# Extracted text:
== Segment start ==
Merritt Baer and Devon Bryan at FAIRCON25
AI changes everything - or does it? At the recent FAIR Conference, four experienced CISOs shared their front-line experience on what’s working and what needs a reset in cybersecurity in this period of profound disruption. Spoiler: FAIR and CRQ continue to prove their worth as highly adaptable tools for cyber decision intelligence.
Watch the video now: Resetting Cyber Risk in the Age of AI - CISO Panel at FAIRCON25
Panelists:
Sharon Hagi, CISO, Silicon Labs
Devon Bryan, Global CSO, Booking Holdings
Merritt Baer, CSO, Enkrypt AI
Khalil Jackson, Global Head of Cybersecurity Operations and Defense, Bank of New York
Moderator:
Jared Perlo, AI Reporter, NBC News
Some (of many) takeaways from the discussion:
In FAIR Terms, AI mostly changes frequency, not loss magnitude
LLMs accelerate coding for both attackers and defenders. “Those capabilities lower the threshold for threat actors to find vulnerabilities and exploit them,” Sharon Hagi said. “The frequency of successful attacks is just going to increase.” That heightens the imperative for defenders to automate risk data input and process it in quantitative terms. “We can’t express these risks in terms of high/medium/low” and expect to scale to meet the challenge.
Defensive AI is here but “fully autonomous” security still has a reliability challenge
Devon Bryan gave a detailed look at his organization’s AI-leveraging initiatives “that are really force multipliers for us”: automating phishing detection response, level 1 and 2 SOC triage analysis, automating pentesting, early detection of code vulnerabilities, automating attack surface management outside-in and more. Sharon Hagi seconded that, but added “we have yet to see” a comprehensive security program with agentic AI operating at levels that are “consistent, predictable and accurate to a very high degree.”
== Segment end ==
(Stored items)
== Segment start ==
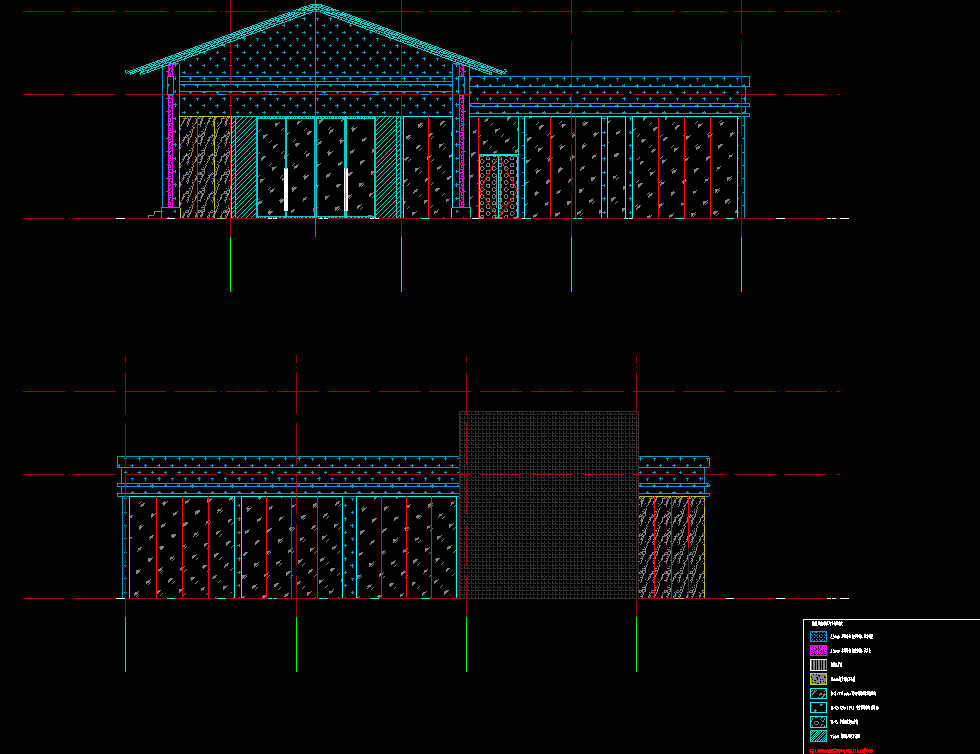
Task: Select the yellow-bordered gray legend swatch
Action: click(817, 678)
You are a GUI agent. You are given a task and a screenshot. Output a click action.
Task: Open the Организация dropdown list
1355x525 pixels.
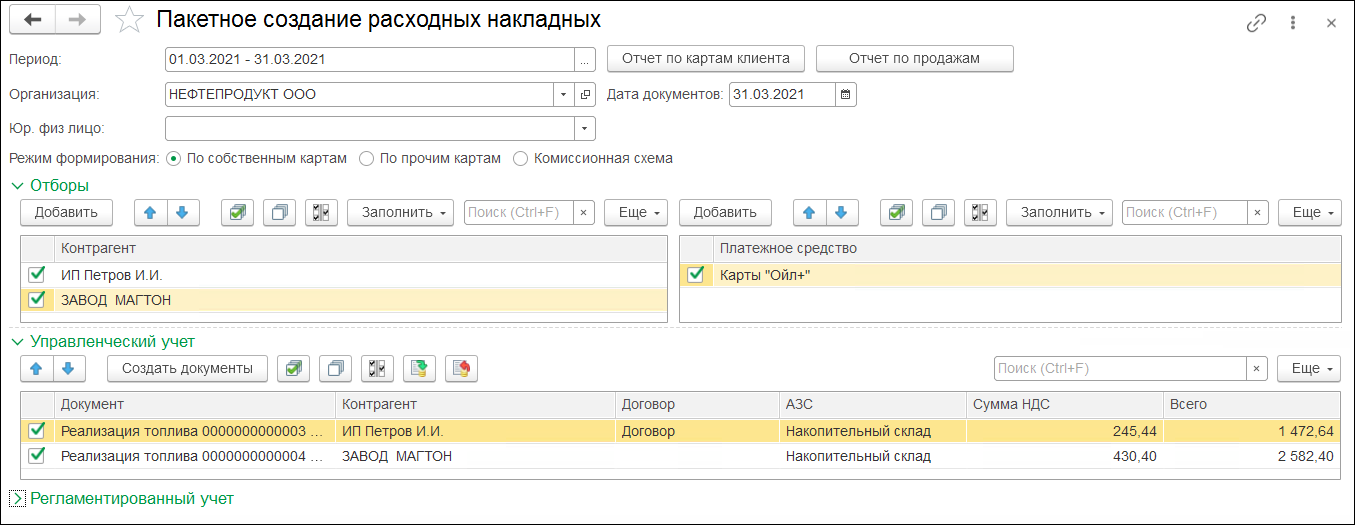click(563, 95)
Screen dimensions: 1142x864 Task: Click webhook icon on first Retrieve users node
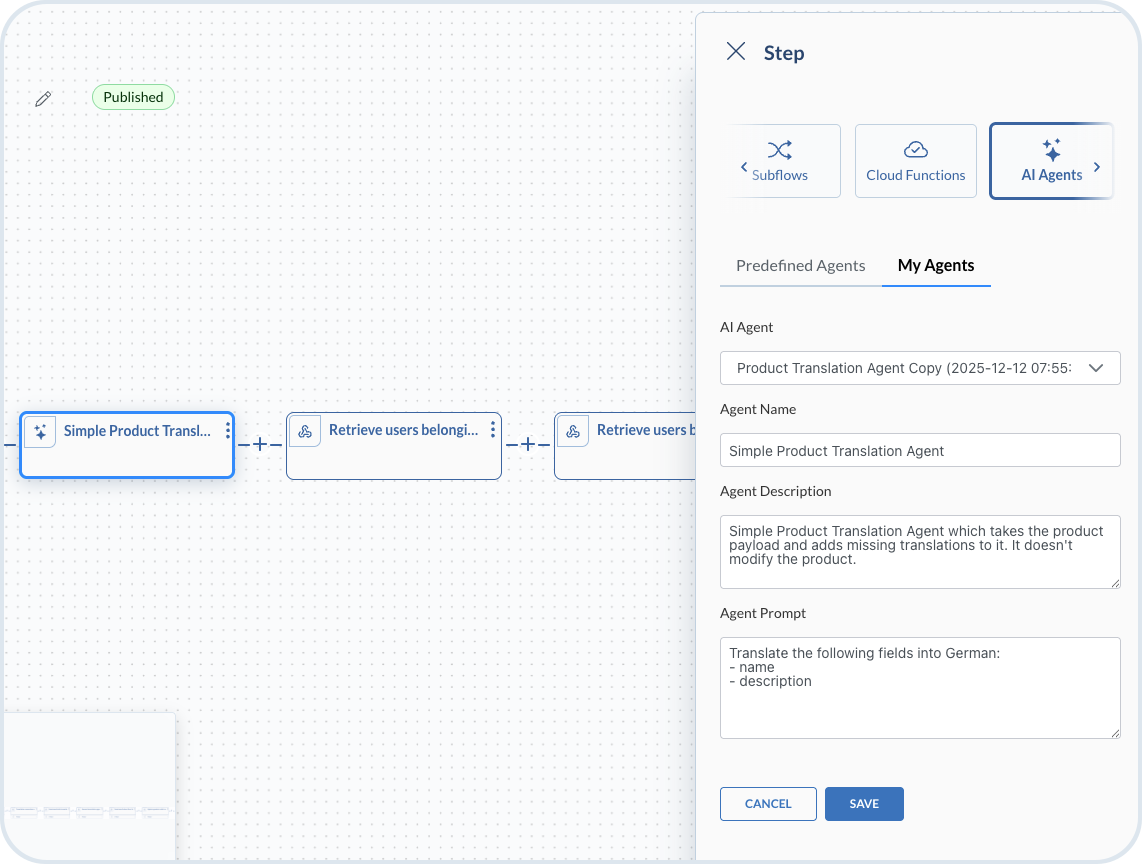click(x=305, y=432)
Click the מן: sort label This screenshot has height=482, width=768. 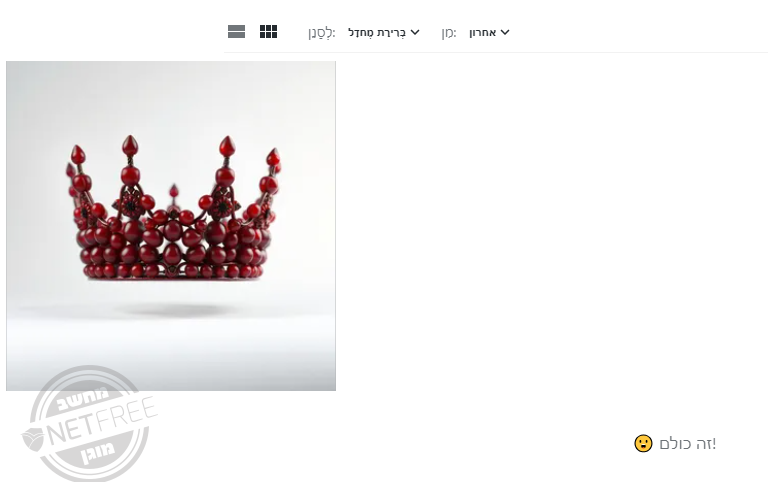coord(449,33)
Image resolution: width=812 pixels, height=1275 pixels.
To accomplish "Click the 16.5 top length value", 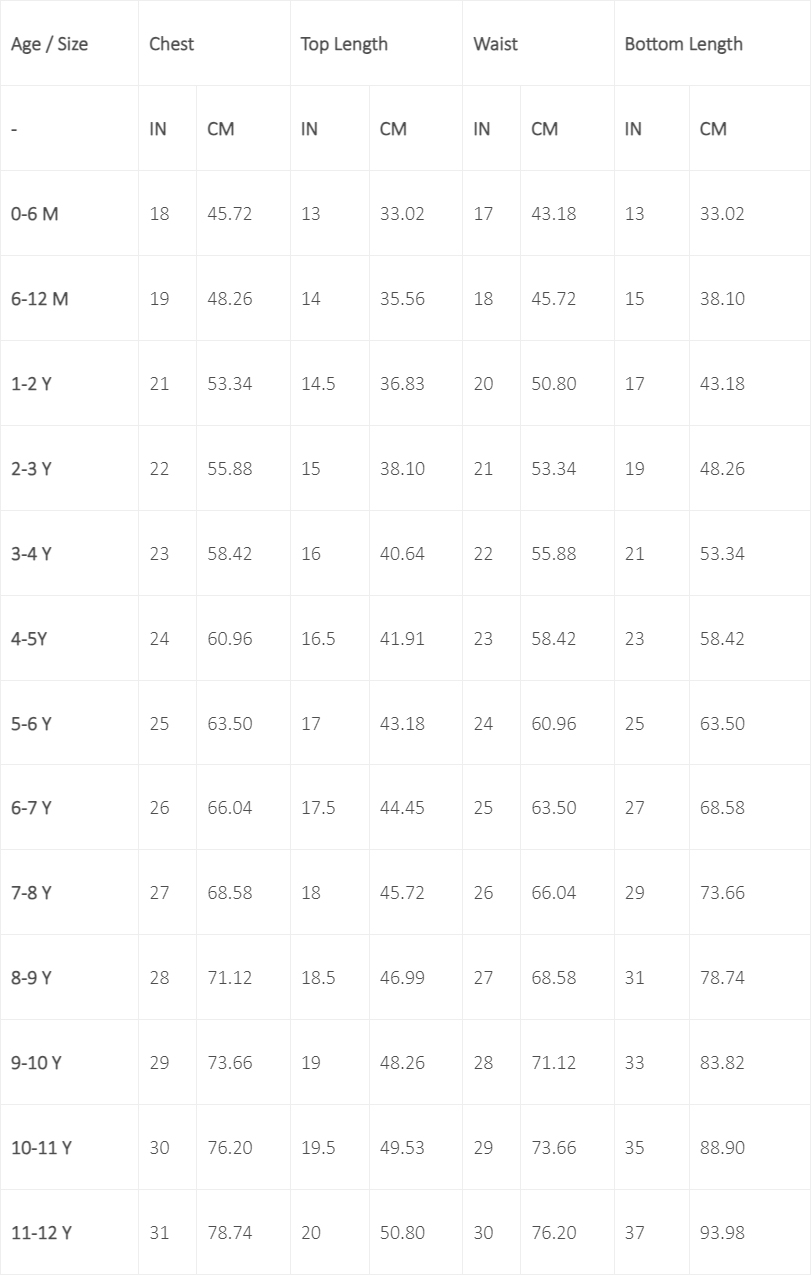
== Segment end ==
# Directions:
Please reproduce the passage of the FAIRCON25 panel text that begins at the words "Watch the video" and stops after "meet the challenge.", word for word.

# Output for this exercise:
Watch the video now: Resetting Cyber Risk in the Age of AI - CISO Panel at FAIRCON25
Panelists:
Sharon Hagi, CISO, Silicon Labs
Devon Bryan, Global CSO, Booking Holdings
Merritt Baer, CSO, Enkrypt AI
Khalil Jackson, Global Head of Cybersecurity Operations and Defense, Bank of New York
Moderator:
Jared Perlo, AI Reporter, NBC News
Some (of many) takeaways from the discussion:
In FAIR Terms, AI mostly changes frequency, not loss magnitude
LLMs accelerate coding for both attackers and defenders. “Those capabilities lower the threshold for threat actors to find vulnerabilities and exploit them,” Sharon Hagi said. “The frequency of successful attacks is just going to increase.” That heightens the imperative for defenders to automate risk data input and process it in quantitative terms. “We can’t express these risks in terms of high/medium/low” and expect to scale to meet the challenge.